Maîtresse de Barbet Schroeder.
Maîtresse de Barbet Schroeder est une plongée dans le clair-obscur de la vie humaine, en tout duale. A l’encontre de tout manichéisme et de toute simplification excessive, Barbet Schroeder nous donne à voir cet entre-deux délicat et instable de la nature humaine. Où l’on voit qu’un remède peut facilement devenir poison, et le poison, délice. Tout est question de dosage… savant, ni trop ni trop peu. L’on peut pécher par excès ou mourir de trop de parcimonie.
Dualité, tout est dualité, tensions entre deux extrêmes, et l’être humain se coltine avec ça et passe sa vie à s’en débrouiller, maladroitement. Ariane passe ainsi d’une vie bourgeoise et rangée dans l’appartement « du dessus », à l’atmosphère nosferatuesque des catacombes de l’étage « du dessous ». Avec comme seule transition un escalier mobile à la James Bond et sa vêture de Maîtresse, maquillage, perruque, recueillement.
Au clair-obscur opposition des lumières et des ombres, s’ajoute le clair-obscur de la relation d’Ariane avec Olivier. Une lumière dans la noirceur, trop de noirceur, question de dosage… La survenue fortuite d’Olivier dans la vie d’Ariane bouleverse le précaire équilibre. Observation participante d’un être simple découvrant l’inframonde d’Ariane, nous assistons aux entrechats de leurs personnalités.
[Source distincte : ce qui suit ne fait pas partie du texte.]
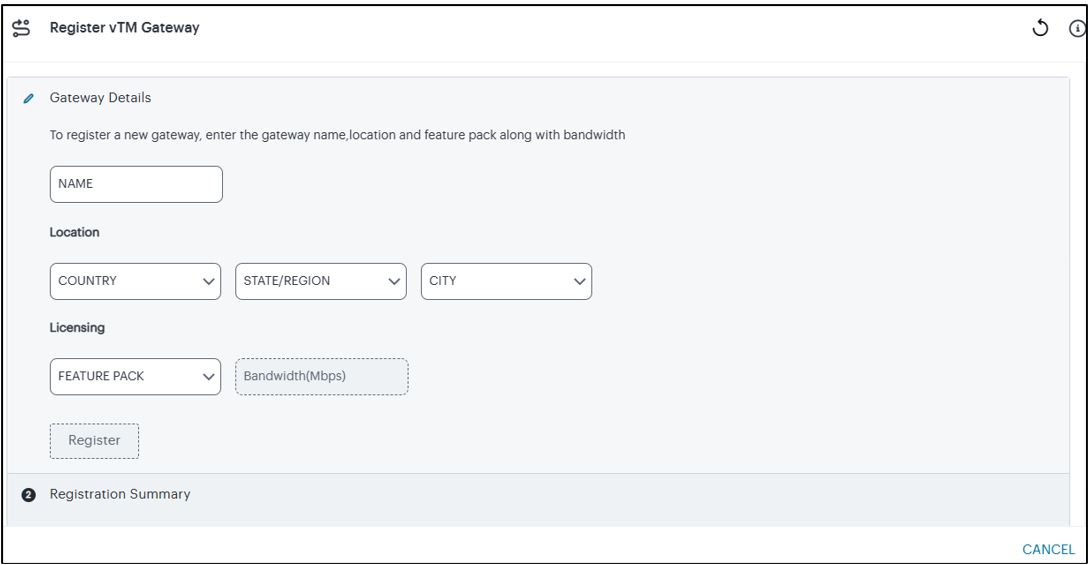Click the CANCEL link
This screenshot has width=1090, height=565.
point(1048,549)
La solidité brute d’Olivier devient regard enfantin, interrogateur, émoustillé autant que désemparé. La fragilité de la délicate et classieuse Ariane s’efface devant l’assurance et la brutalité maîtrisée de la dominatrice.
Car enfin il faut bien y venir et tout comme Olivier, s’interroger, vouloir comprendre. Qu’est-ce qui meut Ariane, la Maîtresse, ses soumis ? Qu’est-ce que ce monde de tortures et de tourments ? A Olivier, Ariane répond qu’elle est passionnée par ce qu’elle fait, qu’elle aime entrer dans la folie des gens… Où l’on décèle de la douceur et de l’amour, l’attention immédiate et grandissante de la maîtresse pour ses partenaires-soumis fait office de bascule dans la dispensation des supplices. Que cela ait un sens ou pas, elle s’étire, se prolonge, mue, et devient fil d’Ariane et corps de l’inimaginable imaginaire. À l’image d’un équilibriste, la femme devient l’objet de ses propres contradictions, met en scène la schizophrénie du fantasme rêvé et vécu.
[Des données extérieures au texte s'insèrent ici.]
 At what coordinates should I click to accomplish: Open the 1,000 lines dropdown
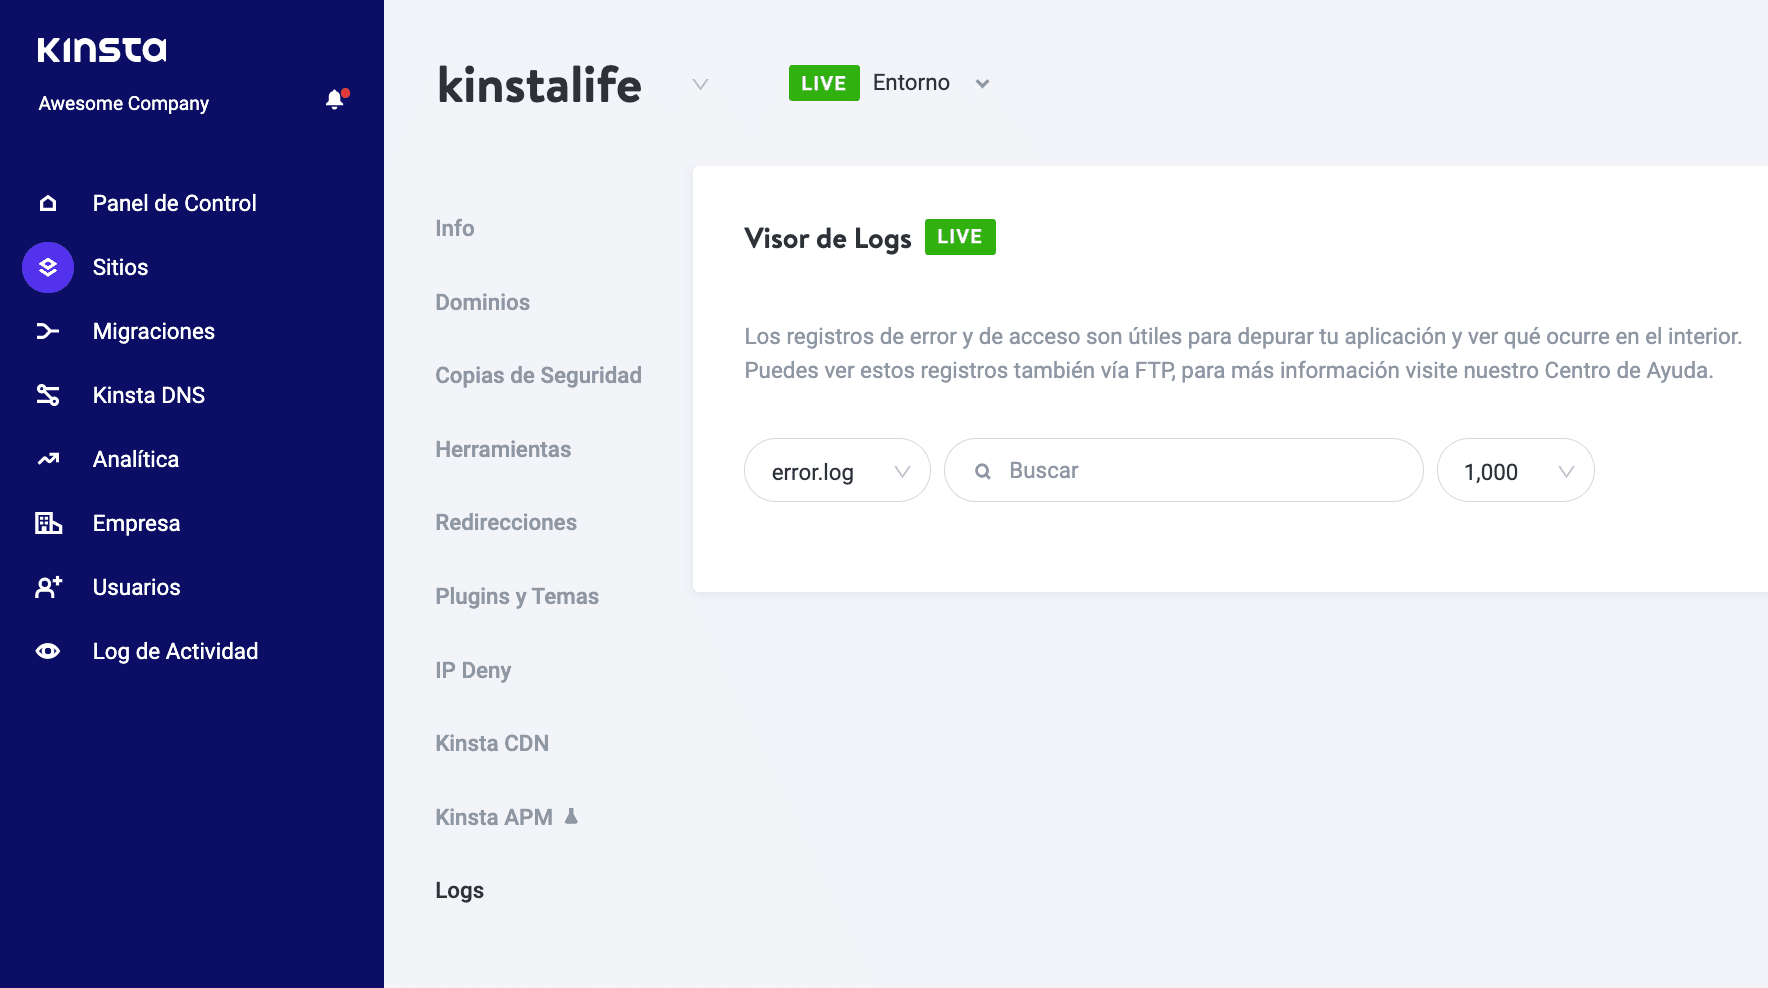(x=1515, y=471)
Et alors se manifeste une fois de plus la dialectique humaine . Apparition du sens, éclairant le monde ordinaire des apparences. Les significations apparaissent ; ce que l’on croyait s’inverse en son contraire. Et l’appartenance devient libération, la douleur béatitude, le supplice amour, la torture attention à l’autre. Et la société pure aliénation.
Et c’est dans le rapport de soumission à sa Maîtresse que le soumis abandonne son masque social, pour retrouver son vrai moi et se libérer de ses démons . Sous le joug de sa Maîtresse, il est présent à jamais à ses sensations. Pas de divagations de l’esprit et d’oubli du corps, le ici et le maintenant seuls comptent. On est dans la Présence à soi et en l’instant.